I'm bashing around a few ideas for storing usage data (similar to google analytics) for some Javascript products that we are working on.
Unfortunately as yet we don't quite know 100% what data we want to store and only have a basic idea of the metrics we want to glean from it.
My thinking is that basically we want to store a set of key-value pairs grouped by a unique instance_id (there may well be flaws in this logic:)).

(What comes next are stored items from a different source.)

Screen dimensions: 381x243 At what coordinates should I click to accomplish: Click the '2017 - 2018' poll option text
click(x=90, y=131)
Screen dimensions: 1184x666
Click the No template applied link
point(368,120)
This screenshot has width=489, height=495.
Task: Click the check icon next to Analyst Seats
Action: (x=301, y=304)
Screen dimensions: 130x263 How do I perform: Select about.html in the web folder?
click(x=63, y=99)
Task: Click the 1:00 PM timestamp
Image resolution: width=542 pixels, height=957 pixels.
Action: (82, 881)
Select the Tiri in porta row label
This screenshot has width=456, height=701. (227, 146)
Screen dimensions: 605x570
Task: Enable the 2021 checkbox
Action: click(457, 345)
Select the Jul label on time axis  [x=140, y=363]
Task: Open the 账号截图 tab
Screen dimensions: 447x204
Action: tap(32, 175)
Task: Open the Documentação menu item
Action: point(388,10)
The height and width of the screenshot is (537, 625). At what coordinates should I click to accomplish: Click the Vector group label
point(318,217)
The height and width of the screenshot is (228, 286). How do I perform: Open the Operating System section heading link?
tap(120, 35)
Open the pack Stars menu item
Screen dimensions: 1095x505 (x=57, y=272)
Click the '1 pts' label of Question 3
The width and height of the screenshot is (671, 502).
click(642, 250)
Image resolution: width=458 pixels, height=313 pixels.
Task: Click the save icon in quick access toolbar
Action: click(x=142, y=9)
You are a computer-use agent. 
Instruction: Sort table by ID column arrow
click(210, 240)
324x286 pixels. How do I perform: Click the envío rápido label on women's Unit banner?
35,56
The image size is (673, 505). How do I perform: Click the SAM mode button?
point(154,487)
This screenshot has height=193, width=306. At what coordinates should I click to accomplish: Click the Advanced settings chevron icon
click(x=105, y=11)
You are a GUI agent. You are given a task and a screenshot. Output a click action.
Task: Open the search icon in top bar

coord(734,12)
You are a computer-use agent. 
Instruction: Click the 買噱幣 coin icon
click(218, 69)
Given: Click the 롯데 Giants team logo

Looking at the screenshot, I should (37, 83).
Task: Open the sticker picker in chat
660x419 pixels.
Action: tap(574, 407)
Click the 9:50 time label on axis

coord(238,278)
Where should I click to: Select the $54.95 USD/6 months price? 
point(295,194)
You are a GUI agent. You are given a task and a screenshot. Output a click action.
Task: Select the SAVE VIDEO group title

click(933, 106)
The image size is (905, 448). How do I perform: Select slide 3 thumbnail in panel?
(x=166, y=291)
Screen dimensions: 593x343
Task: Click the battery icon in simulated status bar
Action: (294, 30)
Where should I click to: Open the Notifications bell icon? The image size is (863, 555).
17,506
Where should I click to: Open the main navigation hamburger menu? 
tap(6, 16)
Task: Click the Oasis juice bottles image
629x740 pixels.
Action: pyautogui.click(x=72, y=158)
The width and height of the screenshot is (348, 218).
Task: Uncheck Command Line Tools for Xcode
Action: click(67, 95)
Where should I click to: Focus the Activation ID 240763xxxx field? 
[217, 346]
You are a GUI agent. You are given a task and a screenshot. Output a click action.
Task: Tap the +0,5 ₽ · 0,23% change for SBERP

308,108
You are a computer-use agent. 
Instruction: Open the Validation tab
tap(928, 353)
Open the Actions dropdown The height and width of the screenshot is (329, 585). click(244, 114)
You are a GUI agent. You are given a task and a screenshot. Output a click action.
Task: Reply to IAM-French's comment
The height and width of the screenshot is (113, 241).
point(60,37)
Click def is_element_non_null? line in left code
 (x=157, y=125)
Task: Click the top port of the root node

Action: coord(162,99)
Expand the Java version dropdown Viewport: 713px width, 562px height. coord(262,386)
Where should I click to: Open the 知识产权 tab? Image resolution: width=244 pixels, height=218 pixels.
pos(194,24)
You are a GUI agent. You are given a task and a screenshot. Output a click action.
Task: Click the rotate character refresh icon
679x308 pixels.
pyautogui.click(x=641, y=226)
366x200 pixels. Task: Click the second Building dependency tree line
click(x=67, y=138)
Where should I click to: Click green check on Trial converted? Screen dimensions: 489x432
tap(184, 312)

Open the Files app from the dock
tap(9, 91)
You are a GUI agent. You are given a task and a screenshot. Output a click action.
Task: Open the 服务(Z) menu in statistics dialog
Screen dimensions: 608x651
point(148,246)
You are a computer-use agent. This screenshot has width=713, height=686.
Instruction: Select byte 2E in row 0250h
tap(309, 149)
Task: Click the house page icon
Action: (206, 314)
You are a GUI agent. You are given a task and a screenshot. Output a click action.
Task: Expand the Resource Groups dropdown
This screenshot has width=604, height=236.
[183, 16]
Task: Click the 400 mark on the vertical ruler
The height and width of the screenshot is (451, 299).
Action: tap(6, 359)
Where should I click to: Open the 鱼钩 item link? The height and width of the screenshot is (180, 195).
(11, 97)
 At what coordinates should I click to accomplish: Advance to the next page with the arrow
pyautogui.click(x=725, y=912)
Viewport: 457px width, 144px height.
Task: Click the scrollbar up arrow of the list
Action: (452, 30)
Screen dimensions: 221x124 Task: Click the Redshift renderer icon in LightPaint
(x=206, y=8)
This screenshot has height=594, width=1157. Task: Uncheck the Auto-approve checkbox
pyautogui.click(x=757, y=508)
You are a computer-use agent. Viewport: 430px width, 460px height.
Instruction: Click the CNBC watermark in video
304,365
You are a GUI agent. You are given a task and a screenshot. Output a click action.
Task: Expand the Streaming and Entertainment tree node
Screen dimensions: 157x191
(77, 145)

With that in mind I knocked up a (very) quick prototype in monkrb, the grand total of which is below:
get "/store" do
key = params[:key]
value = params[:value]
instance_id = params[:instance_id]
Ohm.redis.hset instance_id, key, value
end
While this should work, I'm somewhat worried that an inquiring mind could easily pollute our data with random sets and key-values, doubled by the fact that this is all going to be called in Javascript so anything we do to secure or encrypt it is going to be pretty transparent to anyone who cares to view source.
A lot of it should be easily filtered out, as come reporting time we'll have an idea which keys we are interested in (and know which ones we've created) so we can just junk any sets that contain keys which we know nothing about (though again there's the risk that additional keys have been added to an otherwise valid set..)
Following down this path here are my questions:
- What steps can I take to make it as hard as possible to add completely false data? (handshaking, obfuscation, signing, etc)
- What can I do to try and detect any junk data? (bonus for a rough idea of how to implement too)
- What sort of checks should I have in place to stop an existing instance_id being guessed and messed about with? (so any historical data can't get polluted)
It should be noticed that this is mostly academic at the present stage, as I know 6 lines of ruby does not an application make, I'm just interested in the scenario and would like to hear others approaches and thoughts on where one could go with this.